Tout se passe au niveau du cerveau, grâce au rôle prépondérant des circuits neuronaux reliant l’hyppocampe à l’amydale.
L’hyppocampe est chargée de stocker les informations contextuelles (lieu et date de l’événement), et l’amygdale retient toutes les informations émotionnelles.
Lors de l’étude menée au M.I.T (Massachussets Institute of Technology), une nouvelle technique appelée OPTOGENETIQUE, utilisant la lumière pour contrôler l’activité neuronale, a été testée et validée.
La bonne nouvelle, c’est que les chercheurs ont réussi à inverser la valeur émotionnelle de certains souvenirs, en utilisant cette technique.

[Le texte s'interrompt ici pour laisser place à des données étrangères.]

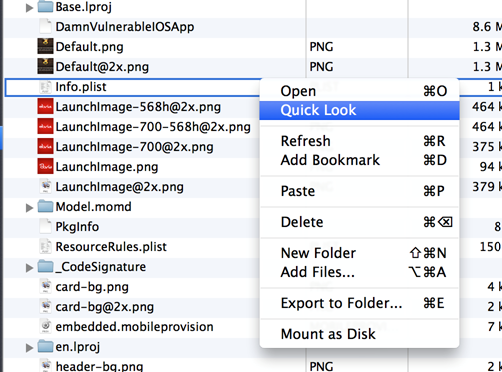The height and width of the screenshot is (372, 502).
Task: Click the Default.png file thumbnail icon
Action: (45, 46)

D’après Susumu Tonegawa, professeur de biologie et neurosciences au MIT, en août 2014: « Dans le futur,l’on sera capable de développer différentes méthodes pour aider les gens à mémoriser davantage les bons souvenir plutôt que les mauvais. »
Jusqu’à présent, on savait qu’il était possible de modifier et reprogrammer l’affect lié à un souvenir (par des techniques utilisées notamment en psychothérapie et en sophrologie), sans pour autant connaitre ni localiser précisément les circuits neuronaux à l’œuvre.
Grâce aux expériences (sur des animaux) menées lors de cette étude, en repérant les cellules de l’hippocampe qui sont activées pendant la formation du souvenir grâce à une protéine sensible à la lumière, les chercheurs ont pu identifier le réseau neuronal responsable du « codage » d’un souvenir spécifique.
En 2013, l’équipe du Pr Tonegawa a utilisé cette technique pour implanter un faux souvenir dans la mémoire de souris de laboratoire, et a démontré ainsi qu’il était possible d’influencer le comportement émotionnel des souris en activant une empreinte négative ou positive associée à un souvenir passé sans aucun rapport avec la situation réelle vécue pendant l’expérience, allant même jusqu’à inverser les réponses émotionnelles pour une situation donnée.
Une équipe de l’Université de Columbia a également montré qu’il est possible d’intervenir sur les neurones responsables de la mémoire de l’odorat : en activant ces neurones, on modifie la perception « négative » ou « positive » d’une odeur.
Concrêtement, quel rapport avec la sophrologie?
En sophrologie nous utilisons des techniques correction sérielle (comme le training autogène de Schultz) et de substitution sensorielle.
Actuellement, les dernières études scientifiques cherchent à vérifier si la réactivation de souvenirs agréables peut avoir une incidence sur la dépression, tout ceci dans l’espoir d’identifier de nouvelles « cibles » pour les médicaments antidépresseurs, mais également pour élaborer de nouveaux traitements psychiatriques.